27 January 2011

The Didgerifurbee...

You've probably gathered that jackassery tends to abound at Casa Didgeridoo. Yes, darlings, our life really is a wild and highly varied cartoon - one never knows what a day might bring. Didgeridoo Boy is highly creative and extremely hyper, and his life revolves around a series of games, antics, loud noises, and pranks.

Sometimes, Didge pops into what I call "Furbee Mode". For those unfamiliar with Furbees, they are furry (get it?) electronic toys that develop a vocabulary over time, and wind up spitting out some of the most random things imaginable. Last week, Didgeridoo Boy had an entire Furbee day; fueled by a frightening amount of caffeine and sugar, he spewed incohesive little bits of nonsense from the time he woke up until sleep finally got him. This round even saw him answering normal, everyday questions in Furbee speak, testing my patience to its frayed limits:

GKG: "What would you like for...."

Didge: "SCHNEEEEE?"

GKG: "What would you like for dinner?"

Didge: (whispering) "Schnee."

GKG: (glaring) "Might that mean that you would like a sandwich?"

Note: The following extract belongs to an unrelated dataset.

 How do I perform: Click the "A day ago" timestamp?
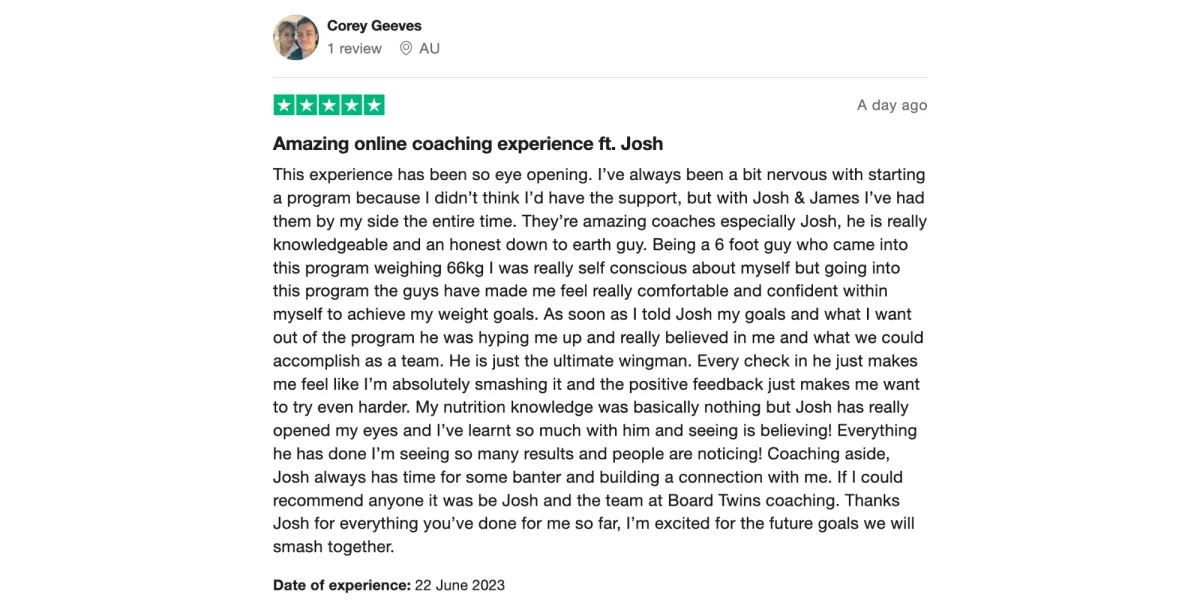[892, 105]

Didge: (danced in a fashion bordering on lewd while flicking his tongue in and out of his mouth)

GKG: "I f*****g give up. I'm done, and I'm going to the grocery store. You can sit your schnee butt right the bloody hell here or you can come along."

Didge: "SCHNARRRRRRT!"

GKG: "DINNER! DINNER! F***ING DAMN DINNER! WHAT?" (I actually jumped while I said that.)

Didge: "Bootsch. Schnikendozzle. Schneet."

And so it went. Blessed Didge came along, resulting in a fine time at the grocery store. My brain has pulled a mercy killing on most of the specifics, but suffice to say he Furbee'd to and fro while I tried to keep my wits. One instance stuck with me: I asked if he needed snacks, and he got very serious, answering, "Hocksennz." in the most matter of fact manner I have ever seen him muster. He went back to English during the checkout process (thank the gods for that little smack of mercy), but the moment we got everything into the house he stood stock-still in the middle of the living room, fists clenched, and hollered, "SchneeeeeEEEEEEEEEEEEE!". Then he did his Green Giant laugh and had another little dance.

"Schnee" became his word for the evening. He schnee'd his way through dinner, every single television channel change, each and every commercial, every time he stood up, and every time he sat down. He shouted it while he was in the bathroom, and performed an opera of it while showering. Once, he timed it with every single step he took up and down the hall. When I kissed him goodnight, he said it again, and instead of replying, "I love you, too" - - yep, "Schnee." He woke me up a couple of hours later just to say it again.

You might say I was a little schnee'd out by that point. He almost got to schnee right out into the yard to sleep.

Other than when we were at the grocery checkout, I think he prattled in Furbee for a solid thirteen hours. Being a somewhat literal person (Didge calls me "Annaseriously" as a pet name), I found dealing with his new language highly vexing. He's cute and adorable and immensely lovable and all those good things, but that nonsense pissed me right the hell off. But would you like to know what I found most trying?

I got to where I could understand him.